Ich würde gerne wieder anfangen zu spielen, mag dies allerdings nicht allein tun  
Daher suche ich leute die lust haben mit mir von lvl 1-90 zu lvln 
der server ist mir relativ wurscht, aber allianz sollte es sein.

ich spiele schon seit einiger zeit, allerdings mit pausen.

zu meiner person: mein name ist mareike, ich bin 27 jahre jung , hole zur zeit mein abitur nach, 
was dazu führt, dass ich möglicherweise auch mal 1-2 tage keine zeit habe zu spielen, weil ich lernen muss.

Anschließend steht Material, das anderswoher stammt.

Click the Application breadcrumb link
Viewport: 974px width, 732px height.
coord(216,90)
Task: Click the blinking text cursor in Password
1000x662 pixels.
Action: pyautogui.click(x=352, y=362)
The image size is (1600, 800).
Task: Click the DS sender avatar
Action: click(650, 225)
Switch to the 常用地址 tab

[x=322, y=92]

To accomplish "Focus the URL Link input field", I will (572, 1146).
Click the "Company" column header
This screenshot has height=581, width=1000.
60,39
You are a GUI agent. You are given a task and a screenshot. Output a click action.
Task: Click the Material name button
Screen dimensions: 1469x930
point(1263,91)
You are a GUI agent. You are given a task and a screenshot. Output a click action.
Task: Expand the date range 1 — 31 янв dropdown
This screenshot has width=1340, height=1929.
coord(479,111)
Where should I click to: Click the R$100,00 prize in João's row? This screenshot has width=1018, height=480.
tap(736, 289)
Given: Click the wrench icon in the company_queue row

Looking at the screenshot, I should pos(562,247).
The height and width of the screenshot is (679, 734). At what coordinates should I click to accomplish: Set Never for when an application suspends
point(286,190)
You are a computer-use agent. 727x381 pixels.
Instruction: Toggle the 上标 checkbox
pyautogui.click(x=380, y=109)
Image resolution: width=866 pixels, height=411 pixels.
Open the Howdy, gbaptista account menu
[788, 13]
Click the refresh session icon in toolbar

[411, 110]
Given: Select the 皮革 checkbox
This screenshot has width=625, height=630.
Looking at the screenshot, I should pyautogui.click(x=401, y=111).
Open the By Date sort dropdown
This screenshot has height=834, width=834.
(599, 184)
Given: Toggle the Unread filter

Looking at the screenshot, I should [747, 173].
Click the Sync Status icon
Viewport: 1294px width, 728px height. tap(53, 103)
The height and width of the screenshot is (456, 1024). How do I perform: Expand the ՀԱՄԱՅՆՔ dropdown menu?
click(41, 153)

ansonsten habe ich eigentlich immer von 17 bis ca. 22 Uhr und am wochenende meist ganztags zeit zum gemeinsamen zocken 


aaalso, lange rede kurzer sinn: wer lust dazu oder fragen hat einfach ne pn an mich


----------



## tropica1234 (14. September 2014)

Hallöchen,

ich werbe dich sehr gerne.

bin 21 jahre alt und habe gerade mein Abitur hinter mir, also weiß ich was dich sozusagen erwartet und habe auch volles verständnis wenn du mal keine Zeit hast.
Ich mache gerade ein Praktikum, deswegen kann ich meistens auch erst abends spielen, außerdem habe ich eine freudnin was heißt, dass ich auch einfahc mal 1-2 tage in der Woche nicht kann.

aber bis auf level 85 zu leveln geht wirklich sehr schnell, deswegen sollte das auch sehr gut klappen 

wenn du interesse hast, schreib mir einfach noch einmal


----------



## Barbar Nummer 1 (18. September 2014)

PN unterwegs.


----------